In early December 2018, the Alberta provincial government took a dramatic step to address the oversupply of oil that was causing the collapse in Canadian crude prices.
Local oil companies were told how much they could produce, starting January 1, making Calgary feel more like an OPEC capital than a freewheeling oil town.
Eight months later, those efforts are bearing fruit.
Alberta crude inventories have fallen sharply since mid-May, hitting an all-time low the week of August 15, according to Ursa measurements going back to 2017.
Mandatory production limits were intended to relieve a massive supply glut that had formed as output overwhelmed the capacity of pipelines delivering barrels to US refiners and Gulf Coast ports for export.
Another factor has been the greater amount of crude loaded onto trains and shipped out of the province.
Source: National Energy Board
You might be wondering why crude-by-rail loadings fell sharply in January even though the supply glut had not dissipated. And why would they rise sharply months later?
The economics of crude-by-rail depend on the crude price differential in Canada versus the United States. More specifically, the relevant locations are Hardisty (Alberta) and Cushing (Oklahoma), a pair of major delivery points.

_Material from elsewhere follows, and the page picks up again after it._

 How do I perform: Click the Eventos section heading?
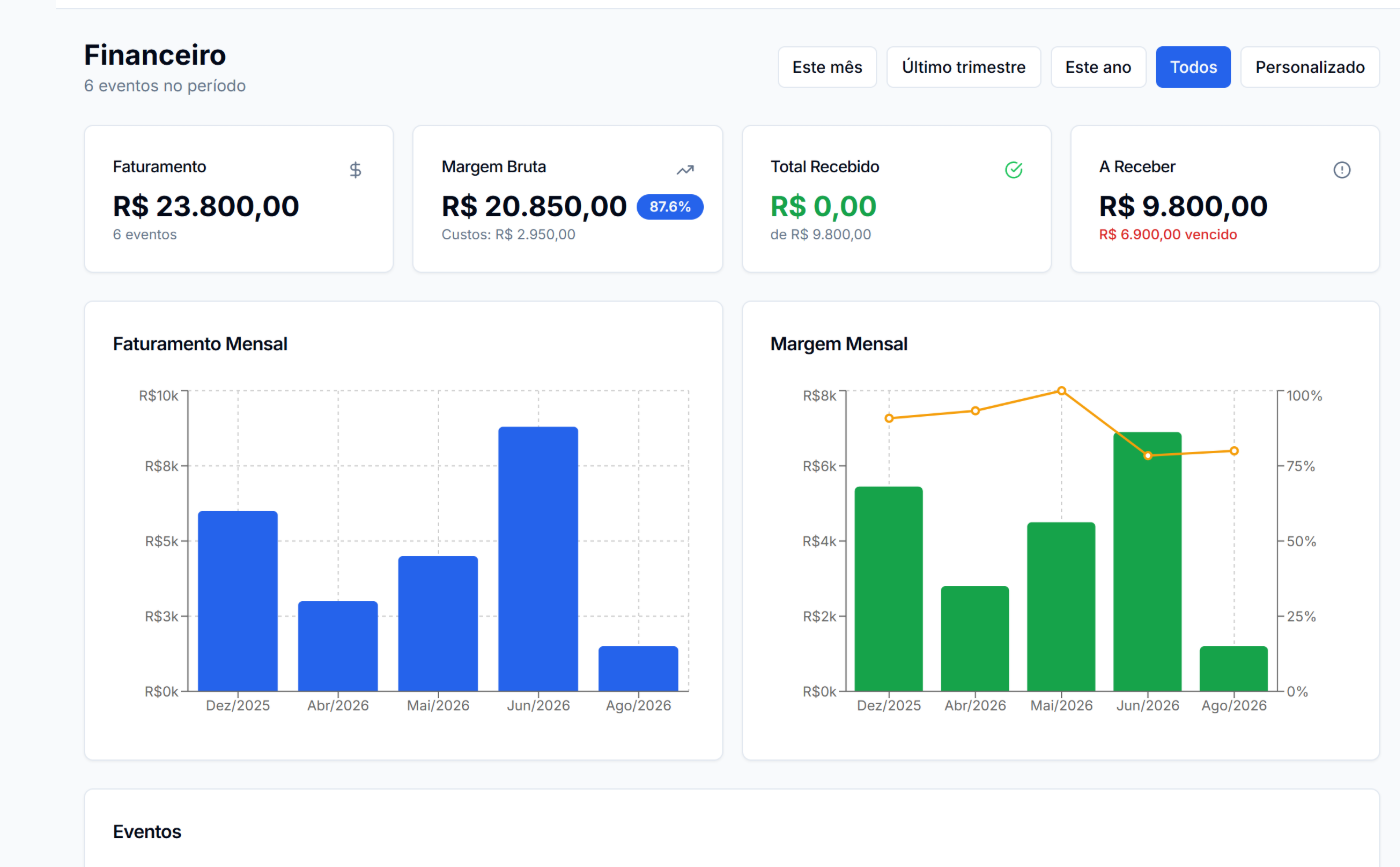tap(147, 832)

Cushing must fetch a large enough premium over Hardisty to cover the transportation costs.
The problem in early 2019, as we discussed in an earlier blog, was that news of the production curtailment impacted prices to such an extent it made crude-by-rail uneconomic.
The discount for benchmark Western Canadian Select (i.e. Hardisty) versus NYMEX WTI crude (i.e. Cushing) fell to as little as $8 per barrel in mid-January, compared with $52/b in October 2018.
Higher prices made Canadian oil producers happy, but had the unintended consequence of lowering crude-by-rail loadings.
So what happened? Alberta crude inventories didn’t fall. They actually rose from April to mid-May, as you can see in the first chart above.
All the while, the production limits were still in place, though becoming less stringent.
Monthly production was limited to 3.56 million barrels per day (bpd) in January, equivalent to an 8.7% (325,000 bpd) reduction.
In September, the production limit is set at 3.76 million bpd.
As you might guess, the WCS discount adjusted -- widening to more than $10/b -- making crude-by-rail profitable, resulting in the uptick in loadings shown above.
Source: NYMEX via MarketView
However, the back-and-forth continues, with the latest indicators underscoring how Alberta’s oil market has tightened, which in turn has strengthened WCS relative to WTI.
Earlier this week, the WCS discount was back below $11/b, raising the question (yet again) about whether rail loadings will fall in response.
Of course, what’s happening south of the US-Canada border is equally important to this topic. You cannot discuss supply without demand.
The thirst for Canadian crude by US refiners has grown in 2019 after Washington imposed sanctions on Venezuela’s state-owned oil company.
That decision drove US imports of Venezuelan crude to zero.
Source: US Energy Information Administration
A lot of US refineries, especially on the Gulf Coast, are configured to run on a slate of heavy, source crude typical of Venezuelan supply.
Where else can you buy similar crude grades? Canada
Other factors have added to the backdrop of tight (heavy sour) supply. These include US sanctions against Iran and OPEC voluntary cuts.
This shift has impacted prices, boosting the relative value of Dubai (the heavy sour benchmark) to Brent (the light sweet benchmark).
You can see in the graph below how Brent’s premium to Dubai diminished and briefly flipped to a discount earlier this year.
This environment is wonderful for Canadian producers, as long as they can seize the opportunity.
But remember congested pipelines were the problem that the Alberta government was trying to alleviate in the first place when it imposed production curtailments.
Some Canadian midstream companies (e.g. TC Energy, Enbridge) are using chemicals to increase flows on existing pipelines.
But that’s small stuff compared with the increased capacity that comes with new pipelines.
Canada’s oil industry has lobbied hard to get more pipeline capacity built, but run into stiff opposition leading to delays.
One plan that was approved recently to expand the Trans Mountain Pipeline won’t be finished until 2022 and could still run into roadblocks.
What do you think will happen next? Has Alberta done enough to resolve its chronic oversupply? Or it is just a matter of time before the problem resurfaces?